The announcement will be made in Cannes, France, and the application will be called Microsoft Phone Edition, sources said. The software will allow handhelds to access data and make wireless voice calls. The first devices to support Phone Edition will run on GSM (Global System for Mobile Communications) and GPRS (General Packet Radio Service) networks and will be a new class of devices from manufacturers supporting the Pocket PC OS.
"Phone Edition shows that Microsoft is thinking integration, and it's a good prelude to products that we'll see in the future," IDC analyst Kevin Burden said.
Microsoft representatives declined to comment for this story.
Increasingly, handheld makers have been looking to wireless capabilities as a key feature for future devices. Market share leaders Palm and Handspring separately introduced new devices this year, and Microsoft has been touting its wireless strategy for more than a year.
Investors have also taken an interest in devices that incorporate wireless capabilities. Shares for Handspring's stock shot up about 30 percent Monday on news that the company began selling its Treo communicator devices in the United States via its Web site.
Sources said other manufacturers, looking for a similarly positive response, are expected to introduce next Tuesday new handhelds using Microsoft's Phone Edition application. At this year's Consumer Electronics Show, Microsoft Chairman Bill Gates briefly demonstrated in a keynote speech a Hewlett-Packard Jornada device using the software and another from AudioVox using an application from Sierra Wireless.

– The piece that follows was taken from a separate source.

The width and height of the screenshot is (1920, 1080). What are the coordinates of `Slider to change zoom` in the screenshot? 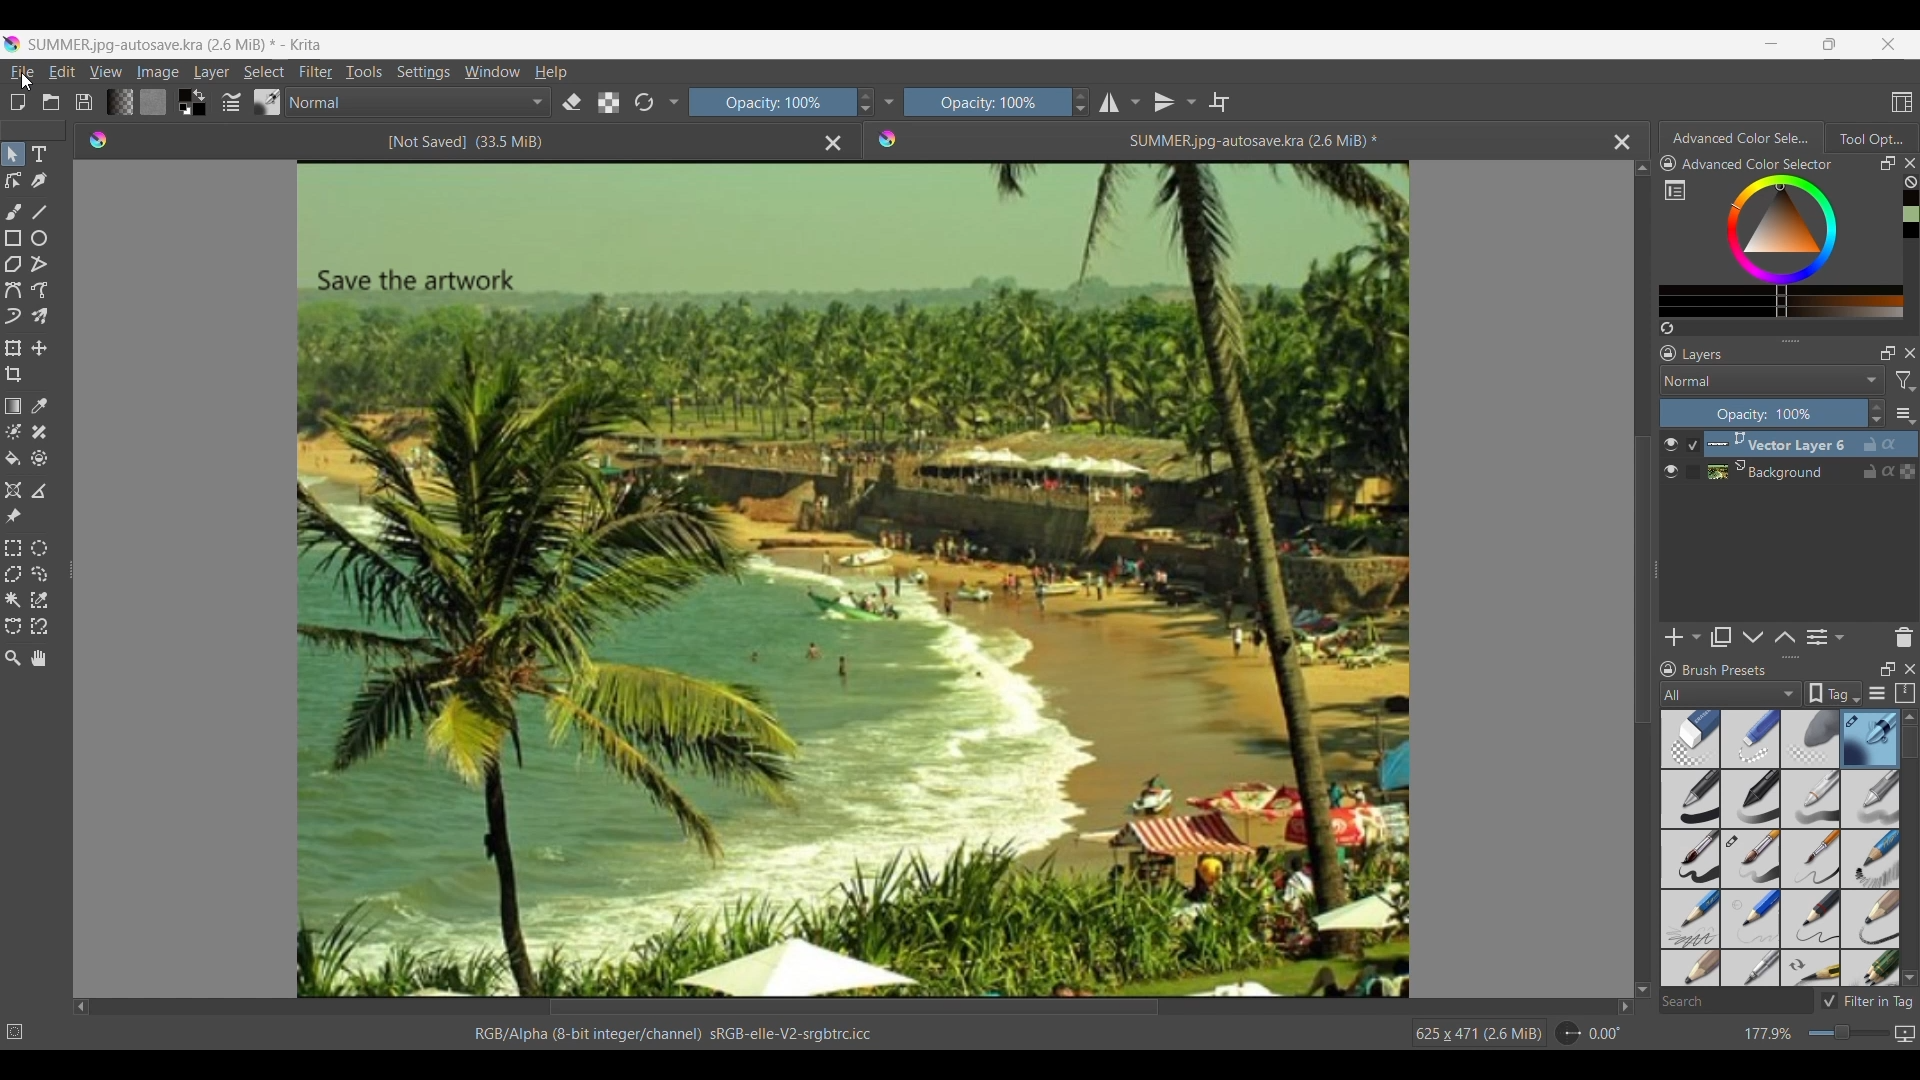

Product launches for devices using the application are expected to be for Asian and European markets first, with U.S. launches set for later this year.
Unlike its Windows Powered Smartphone 2002 operating system, Microsoft Phone Edition is for data-centric devices first and voice communications second.
Phone Edition will allow consumers to get e-mail, but, unlike Palm's i705 device or Research in Motion's BlackBerry devices, won't enable always-on, instant access to messages. Devices will support short messaging and will allow consumers to make calls by tapping directly on entries in their contact list.
The Windows Powered Smartphone 2002 operating system, which previously went by the code name "Stinger," is expected to come out later this year and will be for voice-centric devices.